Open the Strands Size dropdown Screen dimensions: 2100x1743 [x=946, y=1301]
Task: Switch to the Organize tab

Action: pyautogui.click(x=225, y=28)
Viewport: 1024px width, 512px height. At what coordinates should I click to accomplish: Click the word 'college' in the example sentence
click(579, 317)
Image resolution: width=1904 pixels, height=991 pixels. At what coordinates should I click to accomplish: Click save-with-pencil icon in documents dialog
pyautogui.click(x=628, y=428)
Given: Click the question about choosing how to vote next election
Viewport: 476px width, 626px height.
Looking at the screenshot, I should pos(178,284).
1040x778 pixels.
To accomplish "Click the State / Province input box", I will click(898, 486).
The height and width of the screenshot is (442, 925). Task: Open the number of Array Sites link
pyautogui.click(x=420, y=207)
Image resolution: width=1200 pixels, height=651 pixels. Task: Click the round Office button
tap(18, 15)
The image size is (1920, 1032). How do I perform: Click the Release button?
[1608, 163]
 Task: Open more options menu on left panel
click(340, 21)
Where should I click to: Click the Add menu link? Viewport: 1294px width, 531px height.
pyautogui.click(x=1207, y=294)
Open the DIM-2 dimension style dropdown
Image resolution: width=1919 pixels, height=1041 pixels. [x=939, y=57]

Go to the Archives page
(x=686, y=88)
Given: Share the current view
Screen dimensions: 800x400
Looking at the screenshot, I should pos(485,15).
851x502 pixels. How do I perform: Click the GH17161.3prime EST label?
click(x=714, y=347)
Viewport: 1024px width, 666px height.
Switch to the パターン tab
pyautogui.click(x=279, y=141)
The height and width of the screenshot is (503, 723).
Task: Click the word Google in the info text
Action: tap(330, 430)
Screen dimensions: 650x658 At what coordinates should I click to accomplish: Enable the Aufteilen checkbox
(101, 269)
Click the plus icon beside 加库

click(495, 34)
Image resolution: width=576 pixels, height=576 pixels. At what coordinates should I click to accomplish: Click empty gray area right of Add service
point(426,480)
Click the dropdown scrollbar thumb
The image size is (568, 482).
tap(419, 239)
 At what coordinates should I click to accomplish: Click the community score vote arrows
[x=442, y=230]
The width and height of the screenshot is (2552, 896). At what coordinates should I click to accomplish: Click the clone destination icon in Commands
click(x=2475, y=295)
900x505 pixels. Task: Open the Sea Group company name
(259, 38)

-- -- --

- [What you need to do] Starting at the line with "The width and", print each remaining line of the listing above exactly as it appears.

- [Task response]
The width and height of the screenshot is (2552, 896). At what coordinates should I click to accomplish: Click the clone destination icon in Commands
click(x=2475, y=295)
900x505 pixels. Task: Open the Sea Group company name
(259, 38)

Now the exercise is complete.